Imagine a friend or close relative whom you know has just gone through a tragedy as personal as a miscarriage. She doesn’t want to talk about it but instead wants your unconditional support and love. You do your best to understand how to provide that, and you don’t push, but you can’t help trying to figure out what she’s thinking and feeling, with scant hints about either. That’s what it’s like watching Cristóbal Serrá Jorquera’s low-key, minimalist Costa Rucan drama El Calor despues de la Lluvia (The Heat after the Rain).
There’s not much for us to go on at any point in the story about what central character Juana (Milena Picado) is going through in her head and heart following the loss of her pregnancy. It’s easy to understand her silence when she retreats from life in San Jose to her parents’ quieter home in a small town following the miscarriage, as well as her breakup with an emotionally clueless boyfriend and joyless participation in an annual religious pilgrimage.
There her mother and father lightly and lovingly inquire about what’s weighing on her (they don’t know about the miscarriage), but she won’t unburden herself to them. That’s fine as far as the drama goes, but for the film’s audience, we can’t get a glimpse of her interior life to engage in a story or understand her character.
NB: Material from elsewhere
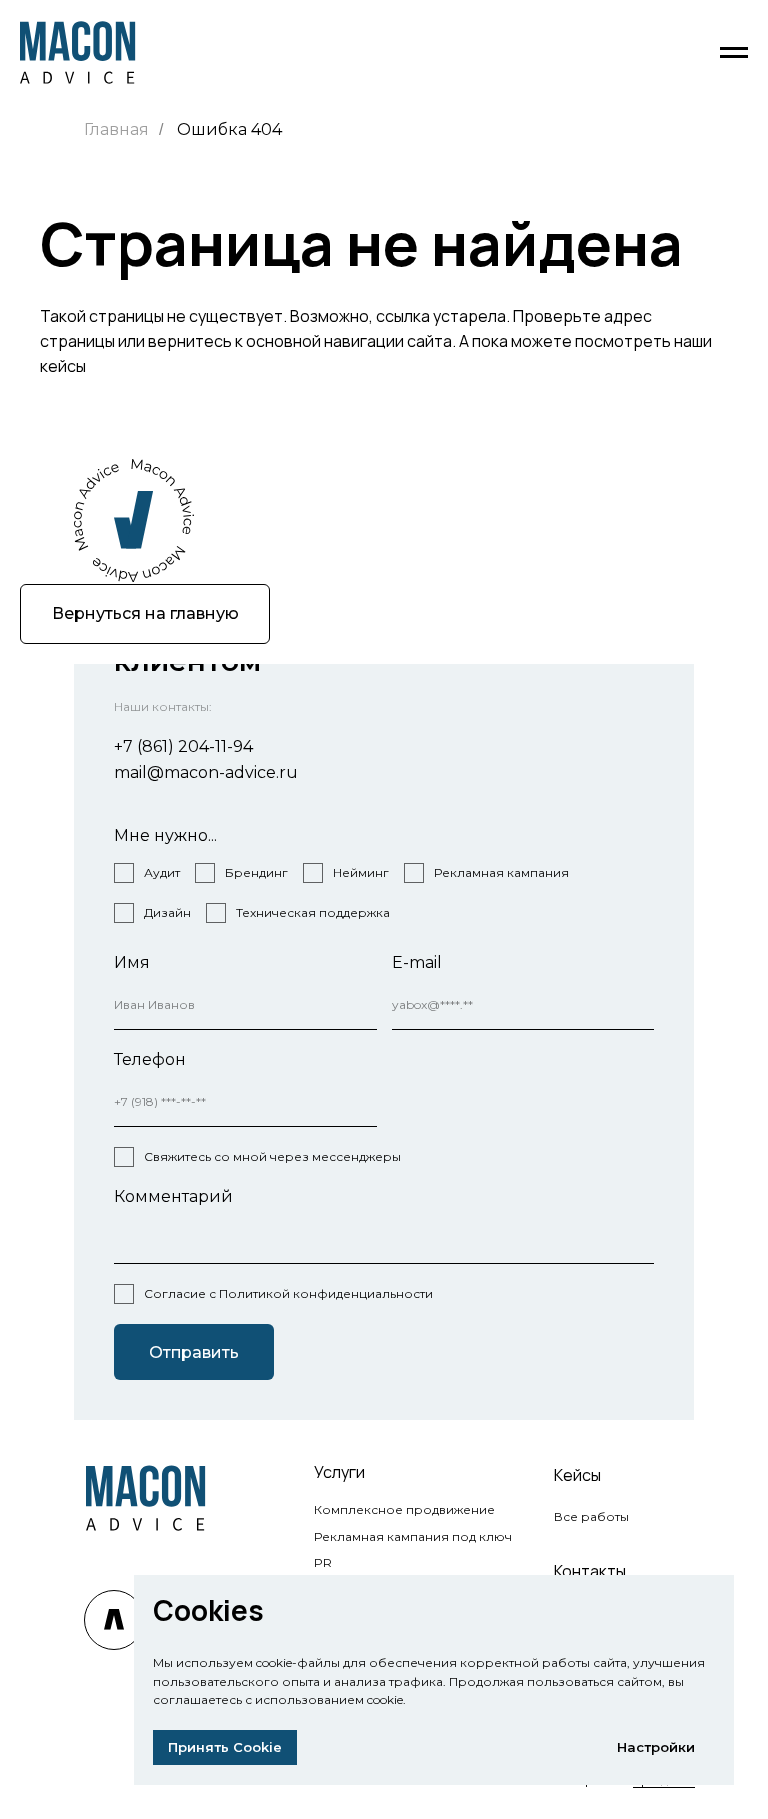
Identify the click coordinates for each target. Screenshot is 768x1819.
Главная (116, 129)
Instead, we see Juana symbolically try to wash away something deep in herself through multiple swims beneath a waterfall; see her lay her head in her dad’s lap the way she did while a girl; and push back a bit against the barroom advances of a goofy tangerine farmer. Jorquera makes it all pleasant to look at, but all too cryptic, such as a scene in which Juana intentionally steps on broken glass while wearing her shoes. Why? What’s behind that?
Films are not just about emotion, they are emotion, more than one great filmmaker has said over the last 100-plus years. This film, unfortunately, leaves its emotions buried. Lightly recommended.